RECORDS TO USE:
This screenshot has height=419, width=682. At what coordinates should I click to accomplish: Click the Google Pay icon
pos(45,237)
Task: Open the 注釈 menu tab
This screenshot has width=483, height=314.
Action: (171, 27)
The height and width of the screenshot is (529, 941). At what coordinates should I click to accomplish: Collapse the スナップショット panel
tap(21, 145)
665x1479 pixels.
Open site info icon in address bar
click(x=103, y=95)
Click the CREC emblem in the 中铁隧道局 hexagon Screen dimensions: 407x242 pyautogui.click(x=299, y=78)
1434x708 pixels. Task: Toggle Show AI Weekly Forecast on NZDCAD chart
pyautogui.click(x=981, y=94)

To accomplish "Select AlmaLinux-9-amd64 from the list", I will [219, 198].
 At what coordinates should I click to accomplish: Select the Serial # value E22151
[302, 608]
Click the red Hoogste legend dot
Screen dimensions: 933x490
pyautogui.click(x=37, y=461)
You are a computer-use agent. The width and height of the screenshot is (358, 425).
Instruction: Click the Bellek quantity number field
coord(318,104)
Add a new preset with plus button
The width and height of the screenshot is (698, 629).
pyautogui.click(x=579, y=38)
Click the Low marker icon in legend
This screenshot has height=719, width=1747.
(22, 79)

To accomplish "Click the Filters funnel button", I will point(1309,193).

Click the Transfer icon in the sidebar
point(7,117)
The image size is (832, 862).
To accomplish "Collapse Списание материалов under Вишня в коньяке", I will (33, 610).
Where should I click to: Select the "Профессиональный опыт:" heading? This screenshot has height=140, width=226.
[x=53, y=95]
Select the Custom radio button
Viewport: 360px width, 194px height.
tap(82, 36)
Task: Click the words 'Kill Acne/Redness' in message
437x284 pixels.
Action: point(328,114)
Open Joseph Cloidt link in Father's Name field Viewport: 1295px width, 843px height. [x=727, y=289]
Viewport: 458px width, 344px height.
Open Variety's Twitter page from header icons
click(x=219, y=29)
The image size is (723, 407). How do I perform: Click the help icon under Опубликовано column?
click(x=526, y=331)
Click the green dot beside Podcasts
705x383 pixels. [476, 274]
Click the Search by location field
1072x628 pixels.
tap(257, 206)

WORK TO COMPLETE:
Retype the listing exactly, in full.

OUTPUT FOR THIS EXERCISE:
This screenshot has height=419, width=682. At what coordinates should I click to accomplish: Click the Google Pay icon
pos(45,237)
Task: Open the 注釈 menu tab
This screenshot has width=483, height=314.
Action: (171, 27)
The height and width of the screenshot is (529, 941). At what coordinates should I click to accomplish: Collapse the スナップショット panel
tap(21, 145)
665x1479 pixels.
Open site info icon in address bar
click(x=103, y=95)
Click the CREC emblem in the 中铁隧道局 hexagon Screen dimensions: 407x242 pyautogui.click(x=299, y=78)
1434x708 pixels. Task: Toggle Show AI Weekly Forecast on NZDCAD chart
pyautogui.click(x=981, y=94)

To accomplish "Select AlmaLinux-9-amd64 from the list", I will [219, 198].
 At what coordinates should I click to accomplish: Select the Serial # value E22151
[302, 608]
Click the red Hoogste legend dot
Screen dimensions: 933x490
pyautogui.click(x=37, y=461)
You are a computer-use agent. The width and height of the screenshot is (358, 425).
Instruction: Click the Bellek quantity number field
coord(318,104)
Add a new preset with plus button
The width and height of the screenshot is (698, 629).
pyautogui.click(x=579, y=38)
Click the Low marker icon in legend
This screenshot has height=719, width=1747.
(22, 79)

To accomplish "Click the Filters funnel button", I will point(1309,193).

Click the Transfer icon in the sidebar
point(7,117)
The image size is (832, 862).
To accomplish "Collapse Списание материалов under Вишня в коньяке", I will (33, 610).
Where should I click to: Select the "Профессиональный опыт:" heading? This screenshot has height=140, width=226.
[x=53, y=95]
Select the Custom radio button
Viewport: 360px width, 194px height.
tap(82, 36)
Task: Click the words 'Kill Acne/Redness' in message
437x284 pixels.
Action: point(328,114)
Open Joseph Cloidt link in Father's Name field Viewport: 1295px width, 843px height. [x=727, y=289]
Viewport: 458px width, 344px height.
Open Variety's Twitter page from header icons
click(x=219, y=29)
The image size is (723, 407). How do I perform: Click the help icon under Опубликовано column?
click(x=526, y=331)
Click the green dot beside Podcasts
705x383 pixels. [476, 274]
Click the Search by location field
1072x628 pixels.
tap(257, 206)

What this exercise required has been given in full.